_TASK OBJECTIVE_. Retype the section of the STaMP quantization text that begins at the words containing "The computational overhead" and stops after "hardware quantization support.".

DWT is preferred for its computational efficiency and suitability for hardware implementation.

Figure 3: Comparison of energy and bit width allocation strategies, showing that STaMP with DWT and two precision levels achieves superior SQNR/bit-width tradeoff.

Theoretical Analysis

The paper provides a tight upper bound on the expected quantization error after sequence transformation and mixed-precision allocation:

$L_T \leq \frac{d}{2} \sum_{i=1}^s \frac{e_i}{(2^{b_i} - 1)^2}$

where $e_i$ is the energy of the $i$ -th transformed token. By concentrating energy and allocating bits accordingly, STaMP achieves a lower quantization error than uniform allocation, as formalized via Jensen's inequality.

Experimental Results

Vision-LLMs (LVMs)

STaMP is evaluated on PixArt- $\Sigma$ and SANA architectures, using 4-bit activation and weight quantization with block size 64. The method is combined with state-of-the-art feature transforms (SmoothQuant, QuaRot, ViDiT-Q, SVDQuant). Across all baselines and datasets (COCO, MJHQ), STaMP consistently improves SQNR, CLIP Score, and Image Reward, with visually superior generations.

Figure 4: PixArt- $\Sigma$ sample generations for various quantization methods, with and without STaMP, demonstrating improved visual fidelity.

LLMs

STaMP is applied to Llama 3 8B, Llama 3.2 1B/3B, and Qwen 2.5 3B. Using W4A4KV4 quantization, STaMP is combined with feature transforms (SmoothQuant, QuaRot, FlatQuant). Perplexity on Wikitext-2 is consistently reduced when STaMP is added, especially for smaller, harder-to-quantize models.

Complementarity with Feature Transforms

STaMP's improvements are largely orthogonal to feature transforms. Combining DWT-based sequence transforms with Hadamard or DCT feature transforms yields additive gains in both LVMs and LLMs.

Figure 5: Images generated with A4 activation quantization and various combinations of feature and sequence transforms for PixArt- $\Sigma$ .

Bit-Width/SQNR Tradeoff

STaMP achieves a superior SQNR/bit-width tradeoff compared to per-token and per-block quantization, with sharp SQNR improvements even when only a small number of tokens are kept at high precision.

Figure 6: SQNR vs. bit width for per-token, per-block, and STaMP quantization on PixArt- $\Sigma$ .

Overhead and Practicality

The computational overhead of DWT-based STaMP is minimal: less than 5% additional runtime and negligible FLOPS increase compared to Hadamard feature transforms. Efficient CUDA kernels and hardware support further reduce the practical cost.

Implementation Considerations

Integration: STaMP is applied before each linear layer and inverted after, requiring only minor modifications to the model forward pass.
Calibration: DWT and DCT do not require data-dependent calibration, unlike KLT.
Hardware: The two-level mixed-precision scheme (e.g., 8/4 bits) is compatible with existing hardware quantization support.
Compatibility: STaMP is fully compatible with advanced weight quantization (e.g., GPTQ, SVDQuant) and feature transforms.
No Retraining: The method is entirely post-training and does not require fine-tuning or retraining.

Implications and Future Directions

STaMP demonstrates that sequence-aware transformations and mixed-precision allocation can substantially improve low-bit quantization for both LLMs and LVMs, without retraining or complex calibration. The approach is theoretically grounded, computationally efficient, and practically effective across diverse architectures and tasks.

Potential future directions include:

Learned Sequence Transforms: Exploring data-driven or learned sequence transforms for further energy concentration.
Adaptive Precision Allocation: Dynamic bit allocation based on input statistics or task requirements.
Hardware Co-Design: Custom accelerators for DWT/DCT-based quantization pipelines.
Extension to Other Modalities: Application to audio, video, or multi-modal generative models.

Conclusion

STaMP introduces a principled, efficient, and complementary approach to low-precision activation quantization by leveraging sequence transformations and mixed-precision allocation. The method achieves strong empirical gains across LLMs and LVMs, is compatible with existing quantization techniques, and incurs minimal computational overhead. STaMP provides a robust foundation for further advances in efficient generative model deployment, particularly in resource-constrained environments.

_PROVIDED MATERIAL_.

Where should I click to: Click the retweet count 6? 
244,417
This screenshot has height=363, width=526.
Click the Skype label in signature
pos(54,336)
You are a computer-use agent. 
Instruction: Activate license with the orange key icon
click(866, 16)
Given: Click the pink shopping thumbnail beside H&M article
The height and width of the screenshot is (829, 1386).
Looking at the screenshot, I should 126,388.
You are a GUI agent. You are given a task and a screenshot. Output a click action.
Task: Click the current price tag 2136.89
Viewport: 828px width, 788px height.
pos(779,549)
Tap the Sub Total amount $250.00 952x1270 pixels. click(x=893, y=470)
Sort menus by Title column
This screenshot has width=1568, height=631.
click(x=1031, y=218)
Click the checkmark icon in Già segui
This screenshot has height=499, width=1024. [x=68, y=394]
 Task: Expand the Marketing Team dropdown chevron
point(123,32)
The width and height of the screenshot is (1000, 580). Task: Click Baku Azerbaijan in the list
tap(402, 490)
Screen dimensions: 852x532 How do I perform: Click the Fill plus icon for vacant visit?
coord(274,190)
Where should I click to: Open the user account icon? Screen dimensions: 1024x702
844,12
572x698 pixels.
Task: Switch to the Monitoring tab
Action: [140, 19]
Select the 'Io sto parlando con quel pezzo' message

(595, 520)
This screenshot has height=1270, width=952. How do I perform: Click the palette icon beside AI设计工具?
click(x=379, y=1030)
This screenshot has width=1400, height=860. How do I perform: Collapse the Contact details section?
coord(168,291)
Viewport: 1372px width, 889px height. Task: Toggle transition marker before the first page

_SOLVED EXERCISE_.
The computational overhead of DWT-based STaMP is minimal: less than 5% additional runtime and negligible FLOPS increase compared to Hadamard feature transforms. Efficient CUDA kernels and hardware support further reduce the practical cost.

Implementation Considerations

Integration: STaMP is applied before each linear layer and inverted after, requiring only minor modifications to the model forward pass.
Calibration: DWT and DCT do not require data-dependent calibration, unlike KLT.
Hardware: The two-level mixed-precision scheme (e.g., 8/4 bits) is compatible with existing hardware quantization support.